Ieri il vertice del governo con le parti sociali, tra cui Confindustria e sindacati, per cercare delle misure anticrisi
Non c’è l’impressione che il tavolo tra le forze sociali e il governo possa portare molti frutti. O comunque, frutti di qualche significato in tempi brevi. «Per noi le parole chiave sono emergenza e urgenza», dice la presidente di Confindustria Emma Marcegaglia che parla a nome di questo vasto (e forse non troppo compatto) fronte di 18 associazioni sindacali e datoriali. «Ora aspettiamo i prossimi passi del governo», afferma la leader degli industriali. Ma certo è che l’incontro di ieri a Palazzo Chigi è sembrato riproporre la stanca liturgia ben conosciuta: lo scambio di documenti, lunghi interventi programmatici in cui si conferma la disponibilità a trattare e discutere, l’appuntamento a prossimi incontri «più operativi». Ma anche il solito sfogo di Silvio Berlusconi contro le malefatte dei giudici, il solito compiaciuto autoelogio (nell’imbarazzo degli astanti nella Sala Verde di Palazzo Chigi) sul suo essere un «tycoon» che rende affidabile il nostro paese.
Una liturgia cui forse anche gli stessi protagonisti del confronto credono poco. Del resto, il premier spiega che «se certe cose non riesco a farle la responsabilità è del sistema paese». Sul versante opposto la leader della Cgil Susanna Camusso (che giudica l’incontro «assolutamente insoddisfacente») fa capire di essersi seduta al tavolo soltanto per riguardo nei confronti di Marcegaglia e per non rompere di nuovo con Cisl e Uil, come vorrebbe il ministro Sacconi. In nome di questa realpolitik, Camusso accetta così che nel documentino di sei punti delle forze sociali siano comprese proposte assolutamente lontane dalla cultura della Cgil: il rilancio delle privatizzazioni, ma persino la richiesta di mettere nella Costituzione il principio del pareggio di bilancio. Un’idea cara al «Tea Party» americano che chiuderebbe l’era del keynesismo e della spesa pubblica in deficit per uscire dalle recessioni.

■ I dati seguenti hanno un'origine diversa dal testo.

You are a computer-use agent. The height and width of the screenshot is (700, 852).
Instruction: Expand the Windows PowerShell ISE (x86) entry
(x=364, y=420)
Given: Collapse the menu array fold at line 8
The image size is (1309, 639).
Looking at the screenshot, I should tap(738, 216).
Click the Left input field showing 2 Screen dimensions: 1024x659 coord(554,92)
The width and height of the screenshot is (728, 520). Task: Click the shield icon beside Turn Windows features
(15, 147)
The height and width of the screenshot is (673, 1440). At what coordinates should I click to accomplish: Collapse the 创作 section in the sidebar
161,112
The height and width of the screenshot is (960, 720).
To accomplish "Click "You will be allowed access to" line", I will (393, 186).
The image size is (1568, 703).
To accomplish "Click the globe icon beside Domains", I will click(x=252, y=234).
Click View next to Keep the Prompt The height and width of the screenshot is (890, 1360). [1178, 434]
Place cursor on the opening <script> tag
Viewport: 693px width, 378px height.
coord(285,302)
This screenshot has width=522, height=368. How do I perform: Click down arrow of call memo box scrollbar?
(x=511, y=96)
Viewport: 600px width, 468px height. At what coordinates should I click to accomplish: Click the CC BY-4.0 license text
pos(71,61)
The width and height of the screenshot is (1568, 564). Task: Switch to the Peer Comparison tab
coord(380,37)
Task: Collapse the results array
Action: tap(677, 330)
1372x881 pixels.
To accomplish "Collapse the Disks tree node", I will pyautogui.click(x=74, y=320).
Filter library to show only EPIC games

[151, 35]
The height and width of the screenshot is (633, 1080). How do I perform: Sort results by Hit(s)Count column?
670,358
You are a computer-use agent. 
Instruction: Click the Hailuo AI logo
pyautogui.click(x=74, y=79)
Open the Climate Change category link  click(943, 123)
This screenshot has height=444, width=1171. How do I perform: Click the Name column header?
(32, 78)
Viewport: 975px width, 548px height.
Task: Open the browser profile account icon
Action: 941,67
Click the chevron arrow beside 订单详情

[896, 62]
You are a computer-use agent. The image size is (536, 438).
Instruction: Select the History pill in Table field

Resta il fatto che per le parti sociali l’ora è grave: l’emergenza «va affrontata con la massima determinazione senza cercare scuse o scappatoie», spiega Marcegaglia. Bisogna dunque «attuare fin dai prossimi giorni i provvedimenti necessari per far rientrare le tensioni sui mercati finanziari», si legge in una nota congiunta delle 18 sigle «sociali» diramata dopo il disastro a Piazza Affari. Un’urgenza colta dal governo? «Noi parti sociali – è la replica diplomatica di Marcegaglia – ci riconvochereremo già la prossima settimana. E ci aspettiamo incontri e convocazioni anche dal governo». Sul tavolo poi c’è il richiamo del presidente uscente della Bce Jean-Claude Trichet, che chiede all’Italia l’anticipo delle misure di risanamento dei conti e sollecita «una maggiore flessibilità del mercato del lavoro».
Silvio Berlusconi al termine dell’incontro ostenta ottimismo: «I mercati reagiscono per ragioni proprie che sono distanti sia dalla realtà economica sia dalla politica. Mio padre diceva che la Borsa è come un’orologio rotto. Investite in azioni delle mie aziende». Insomma, dice, «possiamo arrivare a un patto di stabilità crescita e coesione sociale assolutamente entro settembre, non ho sentito neanche una voce di dissenso». Il ministro dell’Economia Giulio Tremonti assicura: «Non vogliamo rinunciare alla riforma fiscale. Se la delega assistenziale va avanti riusciamo a fare quella fiscale». Il ministro del Lavoro Maurizio Sacconi sottolinea che si è aperta una «nuova stagione di forte condivisione delle responsabilita», che si concretizzerà «anche lavorando a distanza ma senza soluzioni di continuità ad agosto».